## What you need to do
Please write out the part of the material that opens with the line containing "This screenshot has width=1736, height=609." and closes with the line containing "This screenshot has width=696, height=666.", renaming "sort arrows" to "filter icon" and changing nothing else. Leave the pictures out of your answer.

>> begin Task data

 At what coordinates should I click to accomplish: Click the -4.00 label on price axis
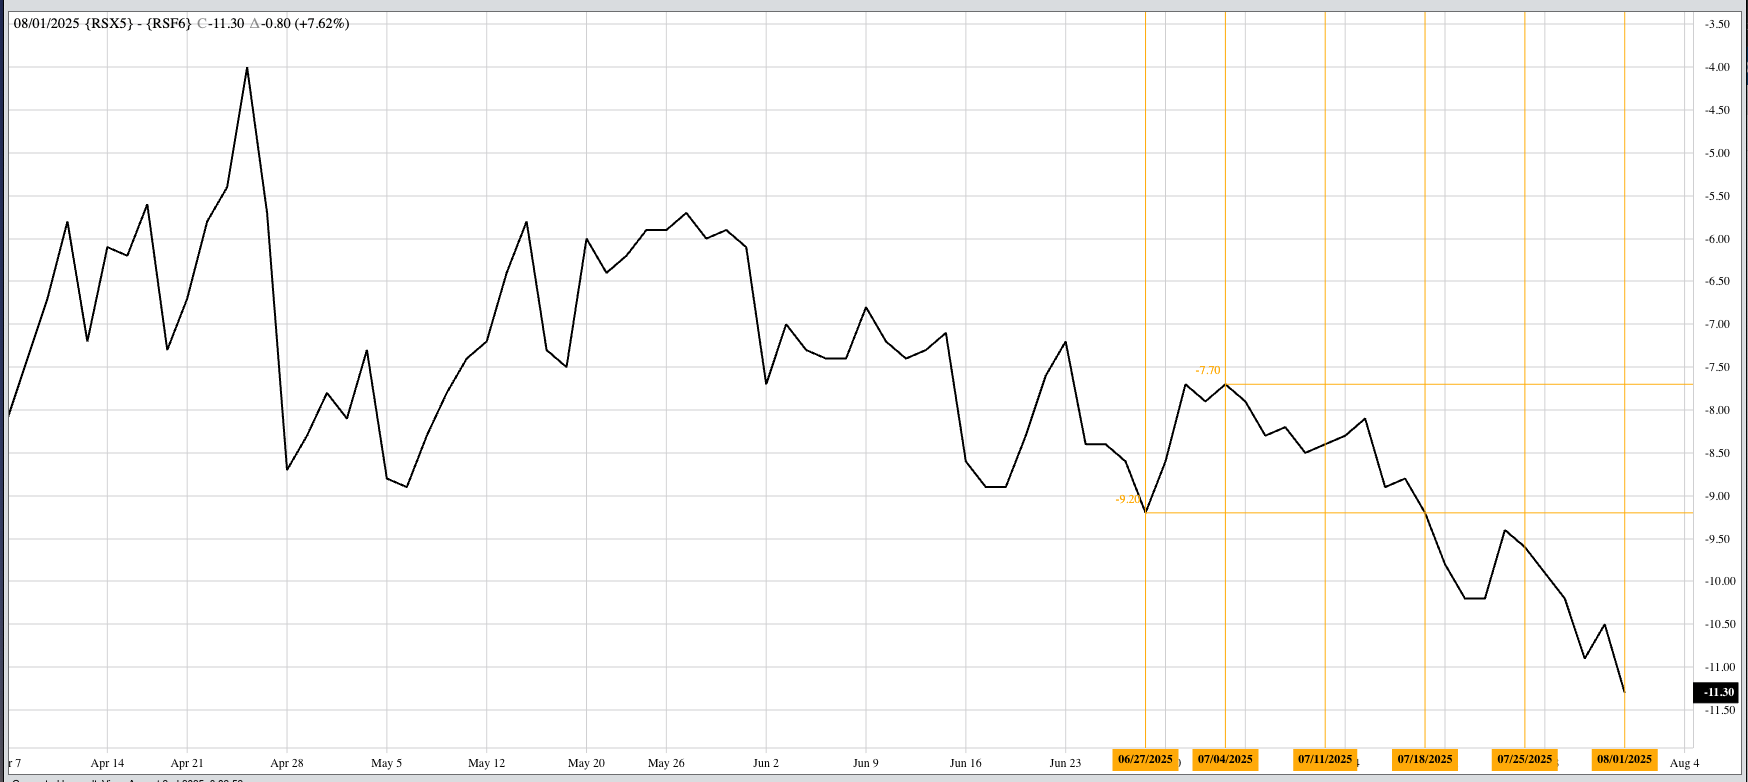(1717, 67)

>> end Task data
>> begin Task data

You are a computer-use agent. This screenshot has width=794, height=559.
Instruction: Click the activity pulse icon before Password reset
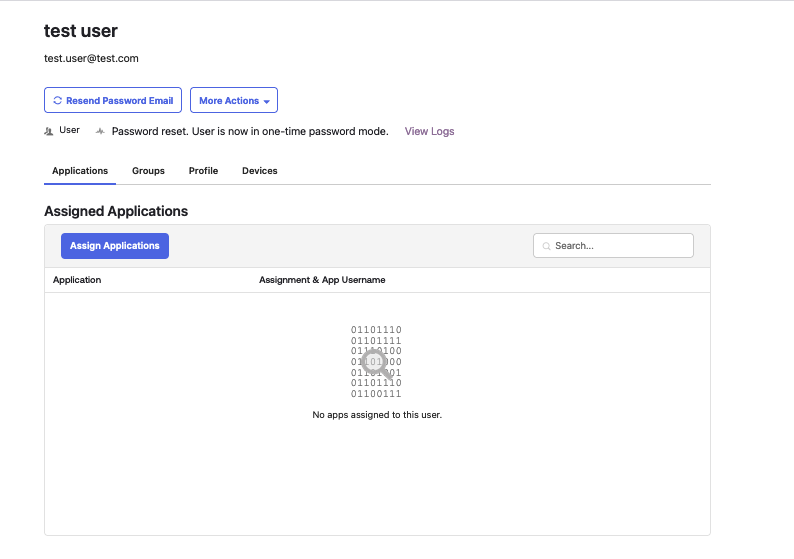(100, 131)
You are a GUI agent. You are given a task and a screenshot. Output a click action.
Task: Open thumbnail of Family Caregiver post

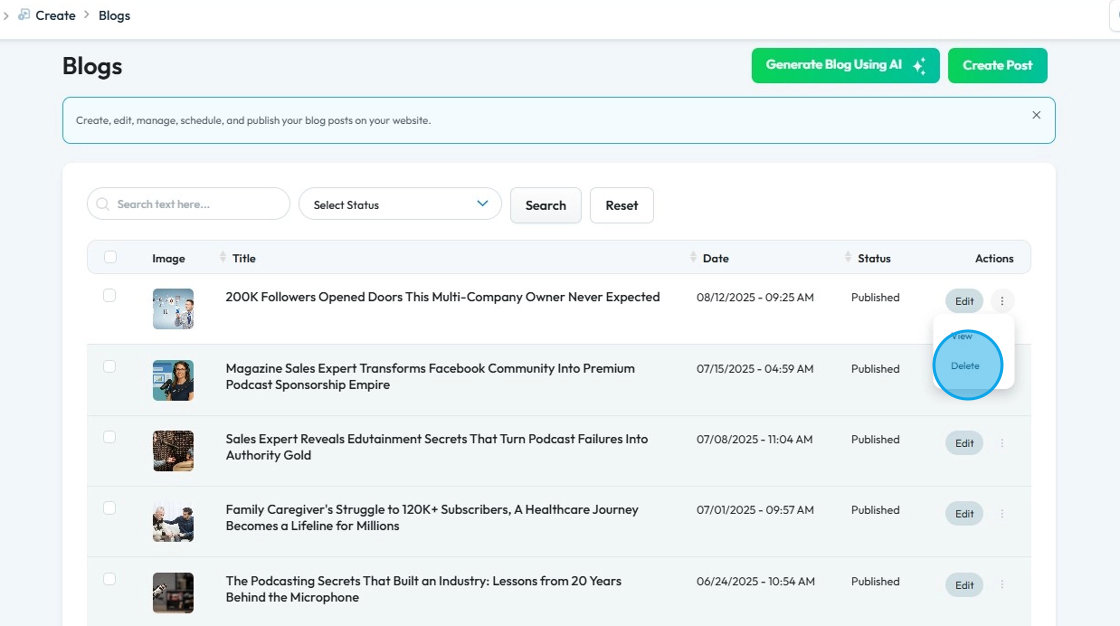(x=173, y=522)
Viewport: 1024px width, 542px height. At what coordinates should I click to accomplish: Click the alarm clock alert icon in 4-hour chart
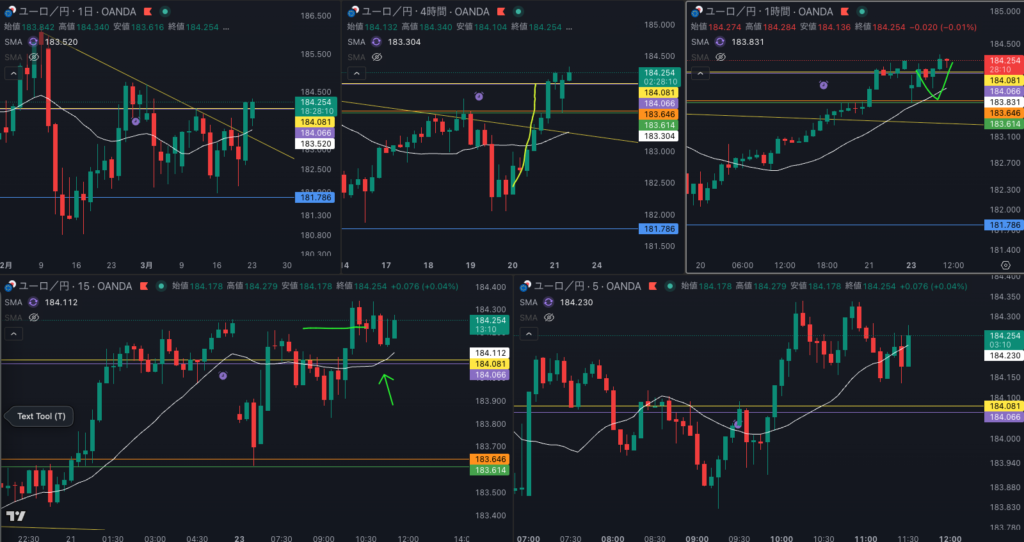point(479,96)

>> end Task data
>> begin Task data

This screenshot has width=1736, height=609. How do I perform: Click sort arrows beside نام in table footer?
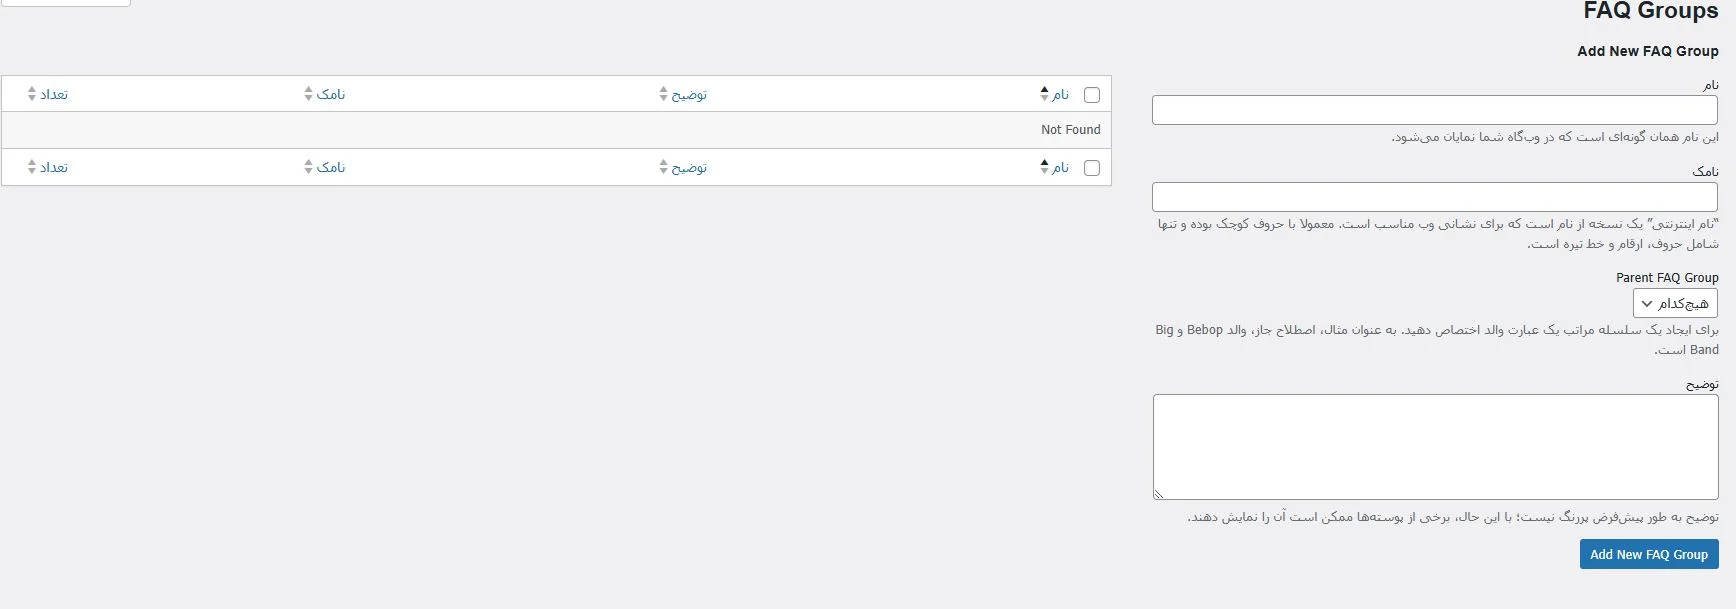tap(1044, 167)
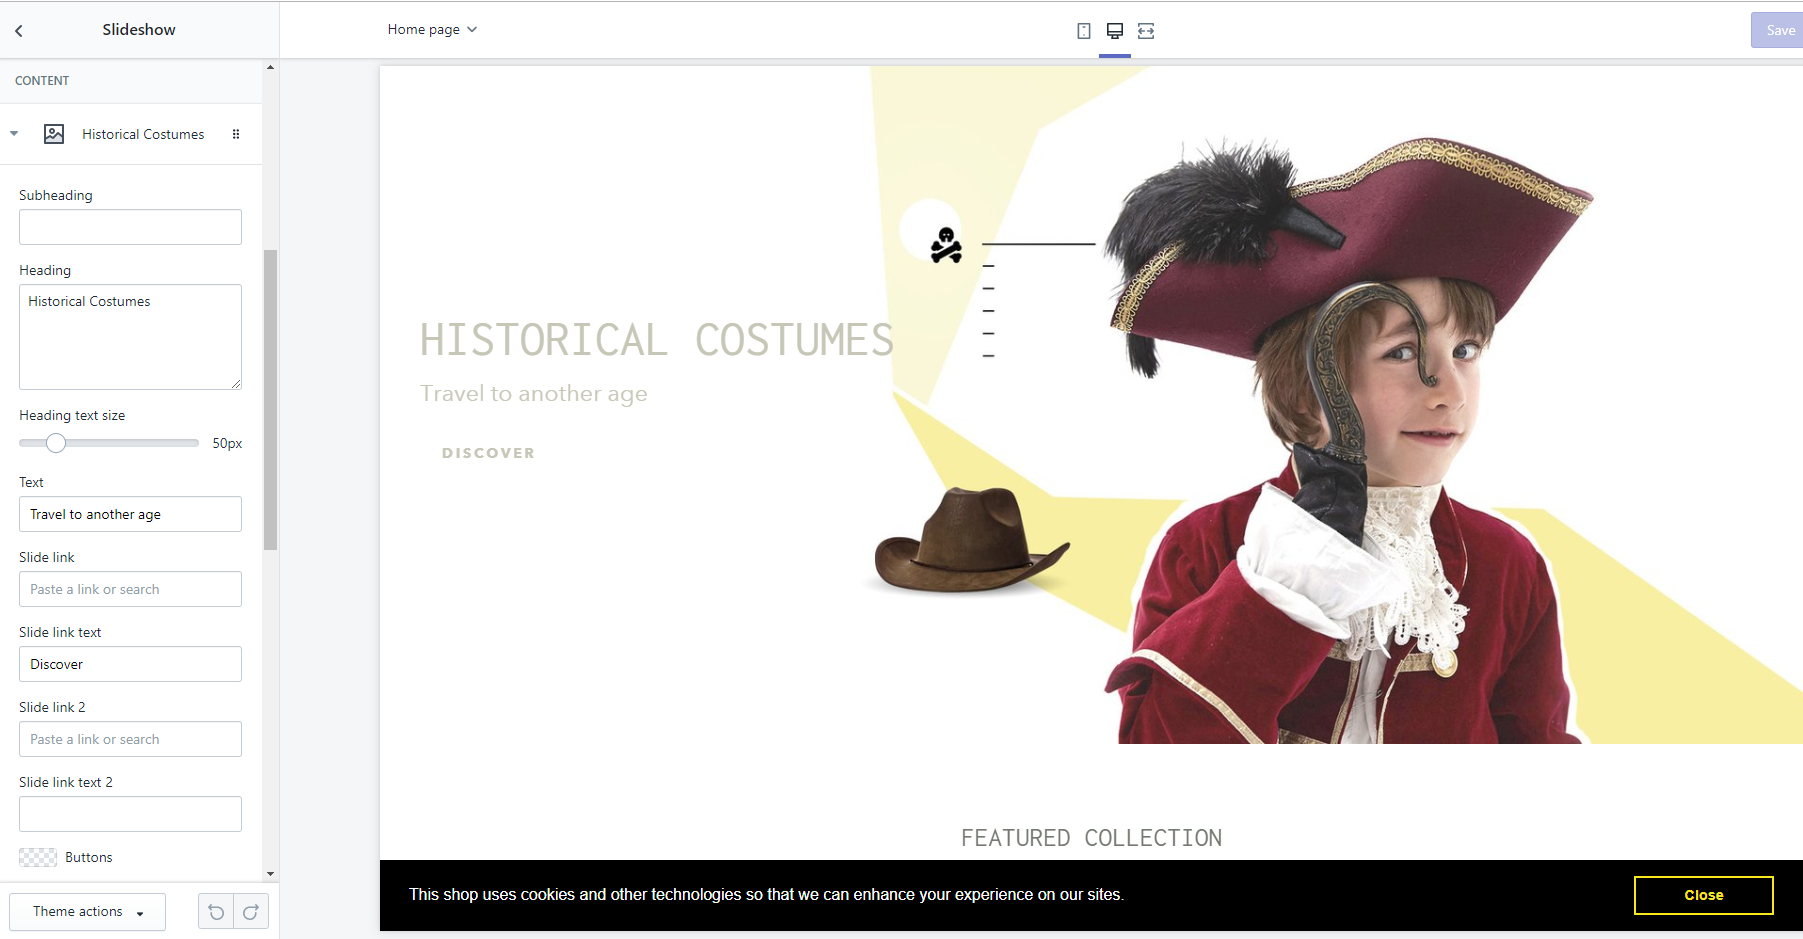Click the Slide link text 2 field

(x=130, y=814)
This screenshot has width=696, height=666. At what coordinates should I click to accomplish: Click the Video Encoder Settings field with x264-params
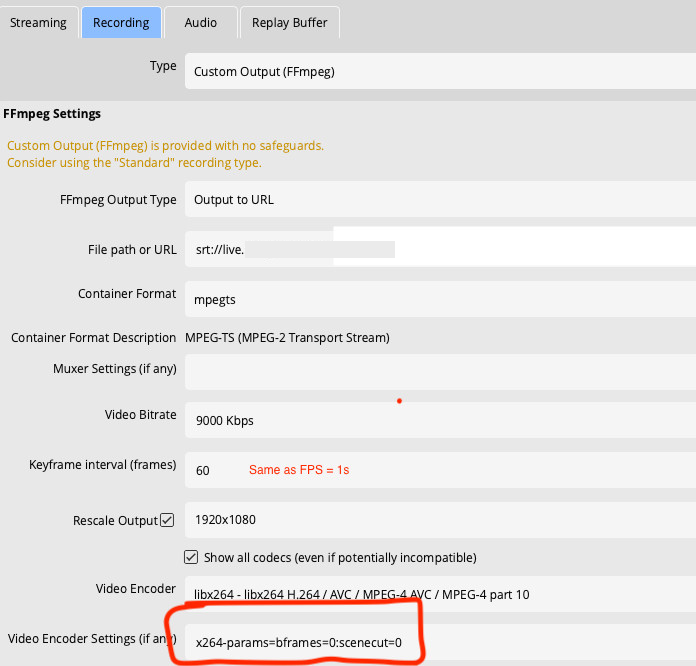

>> end Task data

## Output
This screenshot has width=1736, height=609. How do I perform: Click filter icon beside نام in table footer?
tap(1044, 167)
Click the Slide link text 2 field

(x=130, y=814)
This screenshot has width=696, height=666. At what coordinates should I click to accomplish: Click the Video Encoder Settings field with x264-params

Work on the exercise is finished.